One mom said she has a special “teacher’s hat” that she wears when she’s acting as the teacher. When she’s wearing the hat, her children know that she’s in “teacher mode” and it’s time to follow the schooling rules and expectations.
Be sure to set clear rules and expectations for learning time and follow through with behavior consequences.
Juggling – As a CVA parent, you will have many balls in the air at the same time. There will be days when you just can’t stand to see the dirt marks on the kitchen floor, you have nothing in the fridge for dinner, and the entire family is out of clean underwear. Most often, these realizations will happen when you’re in the middle of teaching a science or math lesson. Don’t let it get you down.
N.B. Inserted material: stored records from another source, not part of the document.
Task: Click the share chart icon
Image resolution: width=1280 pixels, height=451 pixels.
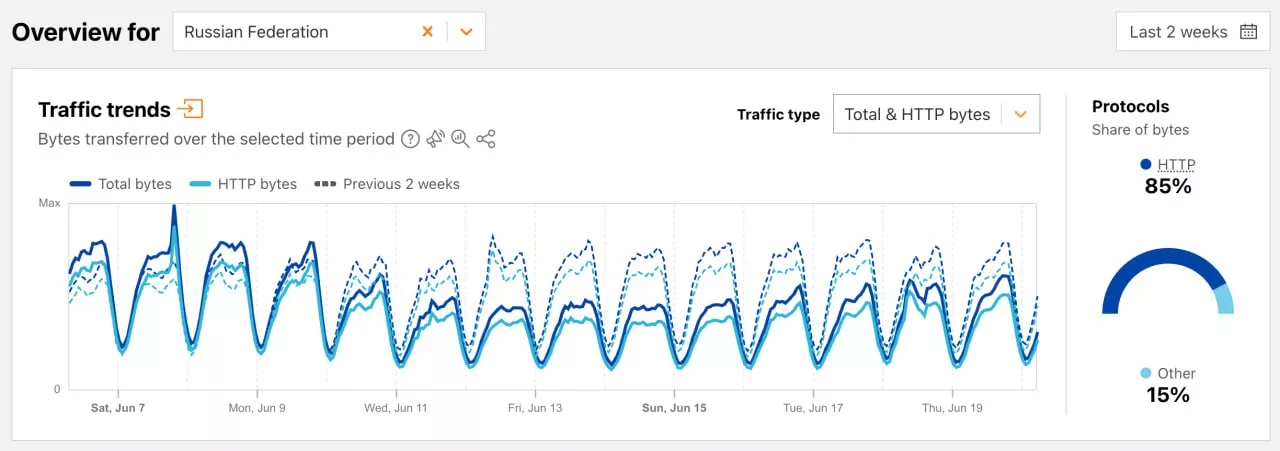Action: 486,139
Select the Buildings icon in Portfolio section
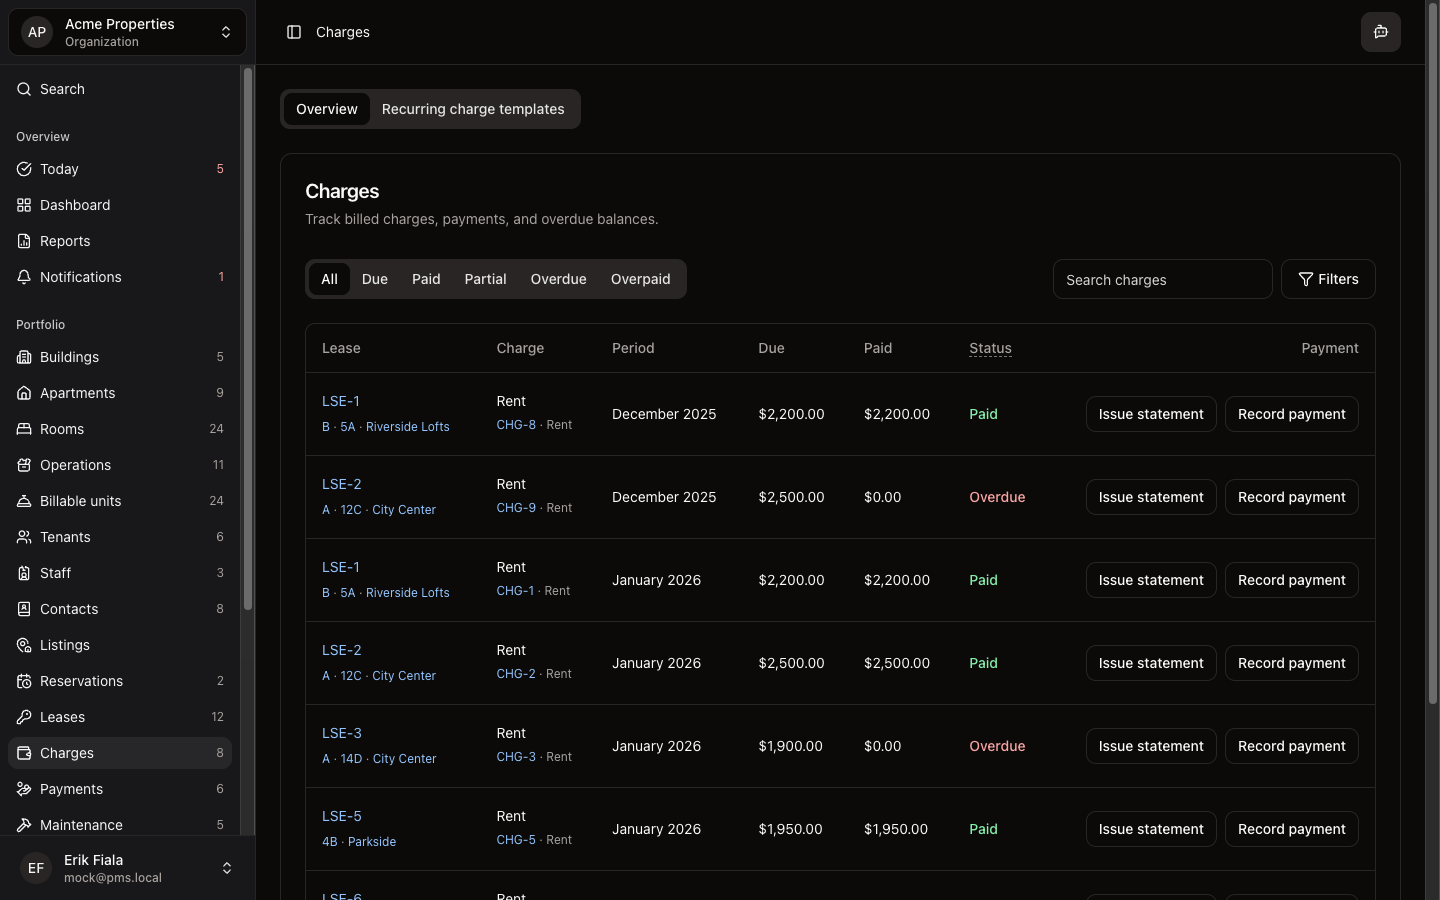1440x900 pixels. [x=24, y=357]
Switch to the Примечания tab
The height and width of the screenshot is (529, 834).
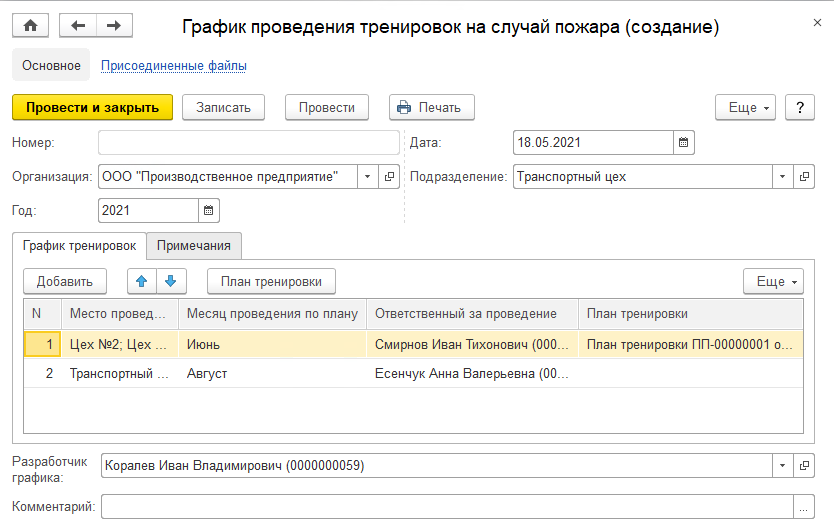pyautogui.click(x=194, y=246)
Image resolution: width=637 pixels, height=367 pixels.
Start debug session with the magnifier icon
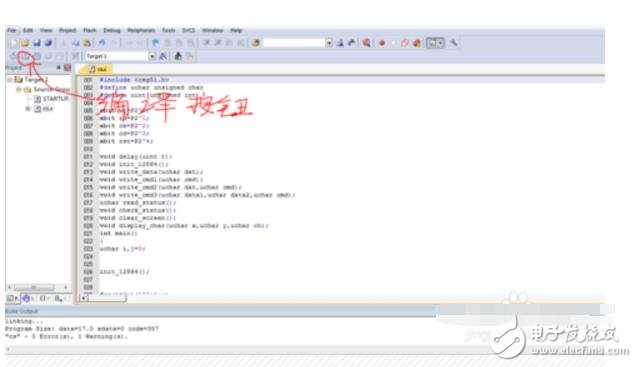pos(366,43)
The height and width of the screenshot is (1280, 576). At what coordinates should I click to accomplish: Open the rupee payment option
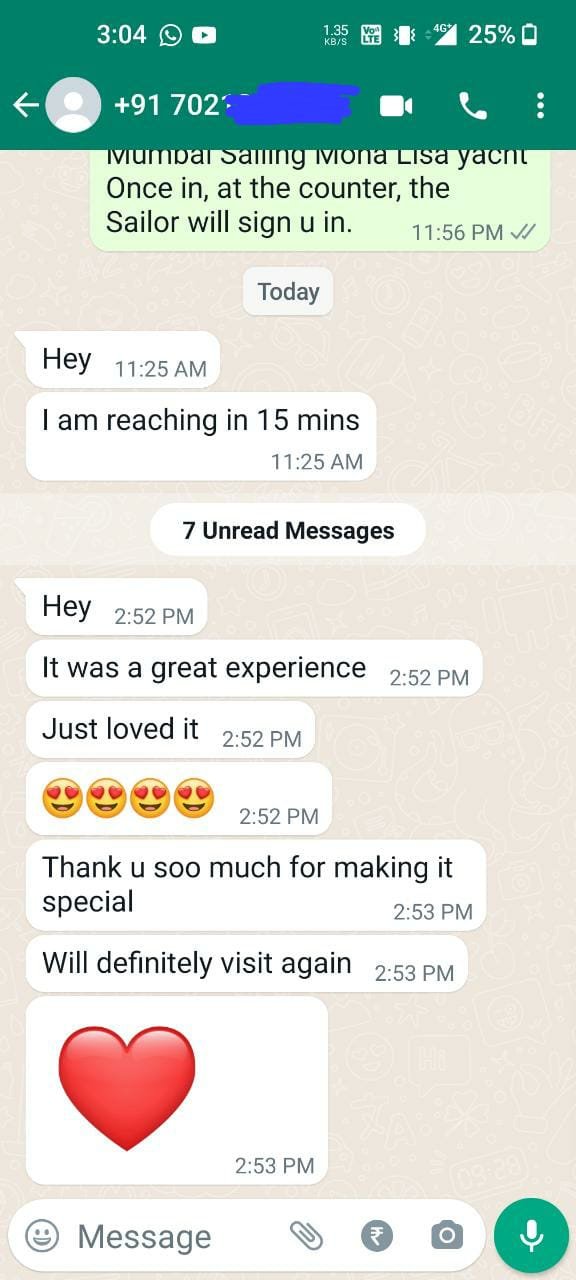click(x=377, y=1236)
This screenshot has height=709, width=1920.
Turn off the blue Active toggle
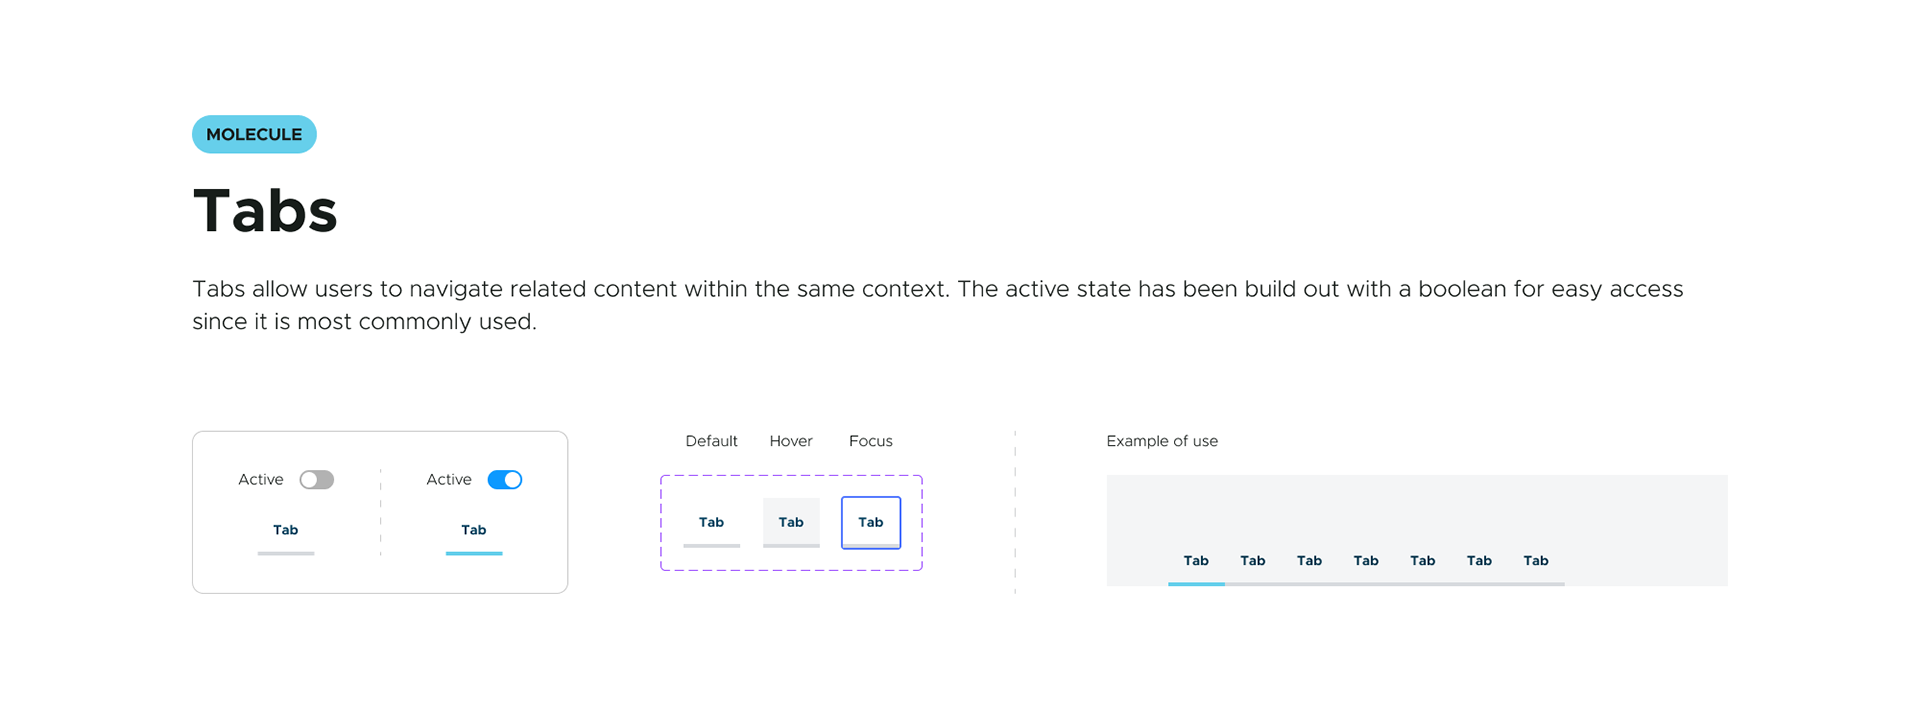[504, 480]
Many CVA families incorporate chores into their homeschooling day. Older children can vacuum, mop, and do laundry. Younger children can help sort laundry, feed and water pets, and help load the dishwasher. The entire family can help with meal planning, shopping, meal prep, and clean up.
Learn to delegate. Make chores and meal planning part of your homeschooling routine.
Younger Siblings – Many CVA families have babies and toddlers at home. This can present challenges when the younger children need care and attention while the parent is teaching a lesson or working with an older student. Many choose to schedule some of the more difficult subject areas during nap time. This can help ensure your older student receives individualized attention with their more challenging subjects.
Another helpful strategy is to create “busy boxes” and offer younger children educational activities to keep them entertained. Also be sure to involve the younger children in hands-on activities, craft projects, and science experiments (as age appropriate). It’s easy to modify some of the activities and allow your younger children to participate. You’ll be surprised at how much they learn! One mom said she was shocked when her 3 1/2 year old son started telling a relative about the process of Photosynthesis! While the child was playing, he was also absorbing a great deal of information from his older brother’s lessons.
Create educational activities to help entertain younger siblings and be sure to include them in hands-on activities for older students.
Dealing with Doubters – Unfortunately, many CVA parents face challenges with relatives, friends, and even strangers who are not supportive of schooling at home. Whether you’re dealing with grandma, Uncle Joe, or the cashier at the grocery store, be sure to keep your cool. Explain that you’ve made a decision to school your children at home because it’s what is best for them. Over time, many friends and family members will come to realize that the children are thriving in this environment and some will even become your best supporters!
Keep your confidence and don’t let the doubters get you down!